Studiare per lavorare o lavorare per studiare?

 

Studiare per lavorare o lavorare per studiare?

Quante volte avete sentito ripetere la frase, baluardo della propaganda esterofila: “L’Italia è un paese di ignoranti”? Già, perché l’esterofilia è lo sport preferito nei salotti buoni; quegli ambienti frequentati da individui probabilmente meno intelligenti rispetto a buona parte della popolazione ed anche dei non laureati che però hanno avuto la fortuna di potersi istruire in maniera più approfondita. Ciò, secondo loro, è sufficiente a bollare come troglodita chi, per una serie di motivi spesso indipendenti dalla propria volontà non ne ha avuto le possibilità.

Studiare in Italia è diventato un lusso, un privilegio basato su criteri di ceto e non di naturale superiorità cognitive ed attitudinali. Trascuriamo nel computo delle spese che una famiglia deve sostenere per permettere ai propri figli di studiare le tasse universitarie, che in linea di principio dovrebbero essere proporzionali alle possibilità economiche di ogni nucleo familiare; anche se poi, sappiamo fin troppo bene come l’ISEE (l’indicatore della situazione economica di un nucleo familiare) valuti in realtà una situazione parziale, esso può infatti essere sia sottostimato, non considerando beni e capitali in tasca ad individui non direttamente compresi nel nucleo, sia sovrastimato, escludendo dal proprio computo eventuali situazioni debitorie della famiglia o beni posseduti che comportano esclusivamente spese (es. vecchie abitazioni ereditate); a tutto ciò va aggiunto la totale non correlazione tra ISEE e costo della vita nel relativo contesto cittadino. Passiamo perciò alle spese che invece non si può fare a meno di considerare: Includiamo affitto (per i fuori sede), trasporti, materiale didattico ed il costo della vita notoriamente più alto in una grande città. Risulta chiaro che le possibilità di poter usufruire del diritto allo studio non sono così scontate. Aggiungiamo a tutto ciò il fatto, non secondario, che lo studio preclude la possibilità di poter lavorare a tempo pieno e di percepire dunque un reddito sufficiente al proprio sostentamento, a meno di non voler studiare e lavorare a tempo pieno contemporaneamente prolungando necessariamente i tempi di conseguimento del titolo (o smettendo di dormire, sic).

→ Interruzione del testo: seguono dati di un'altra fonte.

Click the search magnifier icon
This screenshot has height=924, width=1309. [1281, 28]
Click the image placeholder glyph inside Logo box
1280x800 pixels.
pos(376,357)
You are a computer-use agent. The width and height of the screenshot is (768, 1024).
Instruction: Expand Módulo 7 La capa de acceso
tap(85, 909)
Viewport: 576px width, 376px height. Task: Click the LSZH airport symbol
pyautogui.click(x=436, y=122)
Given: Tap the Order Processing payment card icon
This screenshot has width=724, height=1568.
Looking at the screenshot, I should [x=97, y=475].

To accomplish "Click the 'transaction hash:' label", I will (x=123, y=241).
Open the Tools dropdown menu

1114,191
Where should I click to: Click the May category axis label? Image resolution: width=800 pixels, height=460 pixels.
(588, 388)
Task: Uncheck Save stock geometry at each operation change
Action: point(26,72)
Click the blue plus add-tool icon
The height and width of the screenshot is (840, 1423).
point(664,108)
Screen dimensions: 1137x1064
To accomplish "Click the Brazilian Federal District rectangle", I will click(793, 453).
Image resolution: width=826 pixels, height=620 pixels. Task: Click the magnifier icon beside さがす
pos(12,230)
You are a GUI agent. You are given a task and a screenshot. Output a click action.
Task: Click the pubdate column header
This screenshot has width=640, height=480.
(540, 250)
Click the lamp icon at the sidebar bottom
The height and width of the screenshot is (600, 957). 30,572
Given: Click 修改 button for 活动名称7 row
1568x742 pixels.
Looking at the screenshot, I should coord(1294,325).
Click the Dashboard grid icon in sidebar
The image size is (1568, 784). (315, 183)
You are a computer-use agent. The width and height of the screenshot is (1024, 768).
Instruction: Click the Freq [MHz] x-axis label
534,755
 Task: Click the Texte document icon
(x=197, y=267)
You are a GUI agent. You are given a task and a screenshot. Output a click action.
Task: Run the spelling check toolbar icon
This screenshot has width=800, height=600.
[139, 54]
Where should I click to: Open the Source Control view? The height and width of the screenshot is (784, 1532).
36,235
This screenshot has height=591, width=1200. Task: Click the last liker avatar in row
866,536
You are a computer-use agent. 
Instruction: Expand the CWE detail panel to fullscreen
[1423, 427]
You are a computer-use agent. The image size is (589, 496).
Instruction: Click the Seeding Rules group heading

Sottolineiamo infine la rilevante discriminazione di ceto che introduce il divario assuntivo tra laureati in università private e pubbliche, spesso dettato non tanto dall’effettivo valore aggiunto in termini di qualità, pagato a buon prezzo, bensì dall’implicito riconoscimento della marchetta versata. In questo contesto risulta evidente l’assenza quasi totale di uno stato, incapace di assicurare che le potenzialità del proprio apparato accademico e dei propri giovani possano essere sfruttate a pieno.

Questa è la base da cui si parte, a ciò aggiungiamo l’ormai canonico clima di totale incertezza e totale imprevedibilità cui siamo sottoposti da ormai un anno di stato di emergenza pandemico. Dopo un trimestre di didattica a distanza, necessaria, ma sicuramente inficiante la qualità delle lezioni, gli studenti sono stati abbandonati a sé stessi. Contratti d’affitto da prolungare o semplicemente delucidazioni sul futuro prossimo sono oneri lasciati completamente ai ragazzi ed alle proprie famiglie. Chi studia ormai è abituato a non poter fare previsioni non più lunghe di una settimana e a dover lanciare una moneta per decidere se rimanere a casa o spostarsi in sede lancio da ripetere poi per capire se seguire le lezioni dal PC o all’università. Non che la didattica a distanza sia totalmente un male, anzi, ci si aspetta che almeno, quando sarà possibile riprendere le lezioni completamente in presenza, questa alternativa sia presa in considerazione come opportunità in più, tuttavia è vergognoso come le istituzioni abbiano completamente ignorato le difficolta dei ragazzi che studiano all’università, presentando pedissequamente delle non-soluzioni o dei piani dalla durata imprevedibile e dall’efficace più che discutibile. Si pensi ad esempio agli icastici banchi a rotelle, ai vari bonus insulsi, al problema sicurezza negli ambienti scolastici salito agli onori della cronaca solamente in relazione al virus ma completamente trascurato quando si trattava di valutare la tenuta strutturale di vecchi edifici fatiscenti. Tutto ciò a dimostrazione che gli interessi dello stato nei confronti della scuola ed in particolar modo dell’università sono soltanto uno specchietto per le allodole, declinate in astruse soluzioni di facciata atte a dissimulare le reali esigenze di chi è in fase di formazione per divenire il futuro di una nazione anziana e stanca.